== Supplied data

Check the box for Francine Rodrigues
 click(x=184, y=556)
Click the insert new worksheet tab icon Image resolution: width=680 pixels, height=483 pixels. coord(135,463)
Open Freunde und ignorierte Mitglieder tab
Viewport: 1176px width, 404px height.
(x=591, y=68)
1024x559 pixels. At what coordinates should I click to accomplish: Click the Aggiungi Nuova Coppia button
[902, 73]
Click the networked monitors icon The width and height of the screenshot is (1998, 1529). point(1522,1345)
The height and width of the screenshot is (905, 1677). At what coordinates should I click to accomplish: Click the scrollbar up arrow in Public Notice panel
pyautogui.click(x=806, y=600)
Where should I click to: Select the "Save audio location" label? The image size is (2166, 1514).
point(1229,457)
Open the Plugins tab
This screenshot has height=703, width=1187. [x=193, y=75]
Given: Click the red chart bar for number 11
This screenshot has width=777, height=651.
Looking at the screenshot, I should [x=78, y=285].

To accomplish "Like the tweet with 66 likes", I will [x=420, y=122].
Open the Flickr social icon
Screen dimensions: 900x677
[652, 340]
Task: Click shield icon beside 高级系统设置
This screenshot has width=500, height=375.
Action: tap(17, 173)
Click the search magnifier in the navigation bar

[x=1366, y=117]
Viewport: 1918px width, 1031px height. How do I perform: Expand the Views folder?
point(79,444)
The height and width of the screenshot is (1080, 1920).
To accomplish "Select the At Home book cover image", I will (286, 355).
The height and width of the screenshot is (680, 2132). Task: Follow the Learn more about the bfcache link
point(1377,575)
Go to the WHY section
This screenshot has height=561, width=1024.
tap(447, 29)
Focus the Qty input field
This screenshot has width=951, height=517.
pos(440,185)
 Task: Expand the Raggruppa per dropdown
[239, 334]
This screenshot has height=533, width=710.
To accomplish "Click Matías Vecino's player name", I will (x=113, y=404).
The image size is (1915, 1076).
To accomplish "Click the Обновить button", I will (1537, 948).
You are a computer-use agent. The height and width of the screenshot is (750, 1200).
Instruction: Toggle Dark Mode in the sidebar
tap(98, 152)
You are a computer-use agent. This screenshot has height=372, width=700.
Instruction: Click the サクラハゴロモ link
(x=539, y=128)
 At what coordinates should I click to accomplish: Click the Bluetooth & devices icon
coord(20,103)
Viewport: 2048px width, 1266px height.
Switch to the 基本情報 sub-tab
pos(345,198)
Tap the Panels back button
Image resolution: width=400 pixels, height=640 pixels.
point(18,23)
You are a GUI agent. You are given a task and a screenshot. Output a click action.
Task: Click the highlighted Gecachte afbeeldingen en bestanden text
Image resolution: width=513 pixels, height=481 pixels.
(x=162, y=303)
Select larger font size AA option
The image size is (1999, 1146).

====

--- Exercise directions ---
Duplicate all of the material above line for line, changing nothing.

--- Final answer ---
Check the box for Francine Rodrigues
 click(x=184, y=556)
Click the insert new worksheet tab icon Image resolution: width=680 pixels, height=483 pixels. coord(135,463)
Open Freunde und ignorierte Mitglieder tab
Viewport: 1176px width, 404px height.
(x=591, y=68)
1024x559 pixels. At what coordinates should I click to accomplish: Click the Aggiungi Nuova Coppia button
[902, 73]
Click the networked monitors icon The width and height of the screenshot is (1998, 1529). point(1522,1345)
The height and width of the screenshot is (905, 1677). At what coordinates should I click to accomplish: Click the scrollbar up arrow in Public Notice panel
pyautogui.click(x=806, y=600)
Where should I click to: Select the "Save audio location" label? The image size is (2166, 1514).
point(1229,457)
Open the Plugins tab
This screenshot has height=703, width=1187. [x=193, y=75]
Given: Click the red chart bar for number 11
This screenshot has width=777, height=651.
Looking at the screenshot, I should [x=78, y=285].

To accomplish "Like the tweet with 66 likes", I will [x=420, y=122].
Open the Flickr social icon
Screen dimensions: 900x677
[652, 340]
Task: Click shield icon beside 高级系统设置
This screenshot has width=500, height=375.
Action: tap(17, 173)
Click the search magnifier in the navigation bar

[x=1366, y=117]
Viewport: 1918px width, 1031px height. How do I perform: Expand the Views folder?
point(79,444)
The height and width of the screenshot is (1080, 1920).
To accomplish "Select the At Home book cover image", I will (286, 355).
The height and width of the screenshot is (680, 2132). Task: Follow the Learn more about the bfcache link
point(1377,575)
Go to the WHY section
This screenshot has height=561, width=1024.
tap(447, 29)
Focus the Qty input field
This screenshot has width=951, height=517.
pos(440,185)
 Task: Expand the Raggruppa per dropdown
[239, 334]
This screenshot has height=533, width=710.
To accomplish "Click Matías Vecino's player name", I will (x=113, y=404).
The image size is (1915, 1076).
To accomplish "Click the Обновить button", I will (1537, 948).
You are a computer-use agent. The height and width of the screenshot is (750, 1200).
Instruction: Toggle Dark Mode in the sidebar
tap(98, 152)
You are a computer-use agent. This screenshot has height=372, width=700.
Instruction: Click the サクラハゴロモ link
(x=539, y=128)
 At what coordinates should I click to accomplish: Click the Bluetooth & devices icon
coord(20,103)
Viewport: 2048px width, 1266px height.
Switch to the 基本情報 sub-tab
pos(345,198)
Tap the Panels back button
Image resolution: width=400 pixels, height=640 pixels.
point(18,23)
You are a GUI agent. You are given a task and a screenshot. Output a click action.
Task: Click the highlighted Gecachte afbeeldingen en bestanden text
Image resolution: width=513 pixels, height=481 pixels.
(x=162, y=303)
Select larger font size AA option
The image size is (1999, 1146).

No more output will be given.